Juan Diego, que se hallaba sumido en la desesperanza, –“sólo hemos nacido para esperar el momento de nuestra muerte”– mira en Tonantzin Guadalupe el rostro materno de Dios, que le dice: tu eres “el más pequeño de mis hijos”, “no se aflija tu corazón por ésta ni por ninguna otra enfermedad”, “¿no estoy yo aquí que soy tu madre?”. Una madre que se pone a su lado, lo levanta del polvo, le devuelve su dignidad perdida y lo hace sujeto activo de la construcción de una sociedad nueva donde puedan ser “oídos y remediados todos los lamentos, miserias, penas y dolores” del pueblo y donde Tonantzin pueda “mostrar y dar todo su amor, compasión auxilio y defensa”.

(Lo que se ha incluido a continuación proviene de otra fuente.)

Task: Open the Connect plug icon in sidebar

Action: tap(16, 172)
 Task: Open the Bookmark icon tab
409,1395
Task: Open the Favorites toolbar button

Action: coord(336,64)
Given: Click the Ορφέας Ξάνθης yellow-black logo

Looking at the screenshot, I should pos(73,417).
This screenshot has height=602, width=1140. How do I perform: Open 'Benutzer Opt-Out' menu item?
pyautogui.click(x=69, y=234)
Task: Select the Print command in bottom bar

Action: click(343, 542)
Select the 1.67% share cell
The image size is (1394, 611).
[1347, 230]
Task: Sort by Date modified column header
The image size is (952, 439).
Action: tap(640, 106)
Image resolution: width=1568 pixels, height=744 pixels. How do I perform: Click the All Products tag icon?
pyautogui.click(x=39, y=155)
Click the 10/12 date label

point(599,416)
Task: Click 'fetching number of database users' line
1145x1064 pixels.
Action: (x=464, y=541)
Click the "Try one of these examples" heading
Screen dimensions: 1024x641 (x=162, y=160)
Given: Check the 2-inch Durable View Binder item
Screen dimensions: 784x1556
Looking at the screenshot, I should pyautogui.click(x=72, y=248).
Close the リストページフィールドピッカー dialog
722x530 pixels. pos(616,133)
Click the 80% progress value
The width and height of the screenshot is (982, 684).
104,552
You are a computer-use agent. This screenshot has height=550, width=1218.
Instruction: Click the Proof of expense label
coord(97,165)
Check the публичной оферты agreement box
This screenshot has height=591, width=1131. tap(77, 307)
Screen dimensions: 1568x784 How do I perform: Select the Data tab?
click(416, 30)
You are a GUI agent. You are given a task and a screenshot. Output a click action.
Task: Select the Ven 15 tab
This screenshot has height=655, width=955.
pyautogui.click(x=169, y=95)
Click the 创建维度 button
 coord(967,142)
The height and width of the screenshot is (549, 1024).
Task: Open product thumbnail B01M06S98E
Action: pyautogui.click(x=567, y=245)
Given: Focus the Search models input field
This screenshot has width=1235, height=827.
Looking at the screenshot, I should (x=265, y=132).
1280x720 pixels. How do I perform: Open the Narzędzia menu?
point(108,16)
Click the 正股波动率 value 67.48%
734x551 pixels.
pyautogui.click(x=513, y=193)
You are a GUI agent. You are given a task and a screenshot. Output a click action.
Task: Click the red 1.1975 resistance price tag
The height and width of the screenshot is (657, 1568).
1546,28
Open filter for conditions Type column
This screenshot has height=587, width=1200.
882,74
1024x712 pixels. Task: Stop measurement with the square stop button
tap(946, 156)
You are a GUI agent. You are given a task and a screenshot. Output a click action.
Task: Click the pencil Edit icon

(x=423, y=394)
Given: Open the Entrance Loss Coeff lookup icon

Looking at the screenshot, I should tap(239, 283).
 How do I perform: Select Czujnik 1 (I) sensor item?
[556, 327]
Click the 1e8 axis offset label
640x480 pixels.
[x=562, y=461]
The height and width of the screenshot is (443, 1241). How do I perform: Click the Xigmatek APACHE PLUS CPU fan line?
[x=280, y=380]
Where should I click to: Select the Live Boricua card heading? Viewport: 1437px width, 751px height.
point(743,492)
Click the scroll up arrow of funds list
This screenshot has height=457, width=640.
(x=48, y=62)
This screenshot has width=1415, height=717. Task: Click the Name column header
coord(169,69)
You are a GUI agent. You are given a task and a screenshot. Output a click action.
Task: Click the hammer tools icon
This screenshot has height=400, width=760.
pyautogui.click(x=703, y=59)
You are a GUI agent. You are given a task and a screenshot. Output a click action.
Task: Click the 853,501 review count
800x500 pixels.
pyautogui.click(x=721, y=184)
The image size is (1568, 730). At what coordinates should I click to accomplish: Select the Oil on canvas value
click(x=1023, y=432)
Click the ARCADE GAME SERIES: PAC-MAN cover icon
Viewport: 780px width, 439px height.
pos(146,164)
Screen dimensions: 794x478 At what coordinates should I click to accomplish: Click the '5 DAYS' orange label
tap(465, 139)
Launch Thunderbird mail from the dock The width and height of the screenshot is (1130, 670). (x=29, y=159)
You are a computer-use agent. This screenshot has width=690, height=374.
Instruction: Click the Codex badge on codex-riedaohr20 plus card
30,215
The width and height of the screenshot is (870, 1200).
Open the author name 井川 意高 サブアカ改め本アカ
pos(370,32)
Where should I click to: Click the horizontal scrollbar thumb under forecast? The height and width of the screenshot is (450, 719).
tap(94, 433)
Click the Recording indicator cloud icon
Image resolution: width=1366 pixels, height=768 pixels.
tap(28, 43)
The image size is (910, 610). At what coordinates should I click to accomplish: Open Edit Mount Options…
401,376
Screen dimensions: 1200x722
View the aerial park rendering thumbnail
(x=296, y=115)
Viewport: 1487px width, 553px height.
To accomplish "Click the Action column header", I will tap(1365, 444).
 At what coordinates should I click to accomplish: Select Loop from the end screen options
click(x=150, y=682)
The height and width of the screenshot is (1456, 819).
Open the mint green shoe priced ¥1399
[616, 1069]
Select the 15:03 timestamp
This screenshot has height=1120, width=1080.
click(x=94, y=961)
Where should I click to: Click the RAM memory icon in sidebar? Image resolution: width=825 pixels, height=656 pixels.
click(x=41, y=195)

En orden a lograr ese cambio radical Juan Diego es convocado por la Virgen a sacar al obispo de su palacio y convencerlo de ir al lugar del pobre a fin de que conozca su realidad y se comprometa a construir, junto con él, la Teocatzin o casa sagrada de Tonantzin, donde quepan con dignidad todos los moradores de estas tierras y convivan como hermanos tanto la gente de aquí como los que llegaron de otros lugares. Al escuchar esta misión tan grande Juan Diego se considera imposibilitado de realizarla pues reconoce con humildad: “me mandas adonde no ando y no paro”. Pero, una vez que es reconfortado con la confianza y respaldo total de Tonantzin Guadalupe, –“tú eres mi embajador digno de toda confianza”-, asume la tarea con todo su entusiasmo y energía. Y eso mismo se muestra en el compromiso del pueblo mexicano cuando en la historia se dan las condiciones para luchar por los cambios que hacen falta tanto en la sociedad como en la Iglesia.
A los ministros o servidores pastorales de la Iglesia nos corresponde acompañar a este pueblo profundamente guadalupano para que viva a cabalidad la vocación sublime que Dios le ha dado en la historia pues, al igual que en caso de la Biblia para quienes oyeron y vivieron el plan salvífico de Dios, los mexicanos nos hemos atrevido a afirmar: “Non fecit táliter omni nationi” = no hizo nada semejante con ninguna otra nación. Asumamos eso con orgullo, pero sobre todo con responsabilidad dando testimonio coherente de la gracia inmerecida que hemos recibido.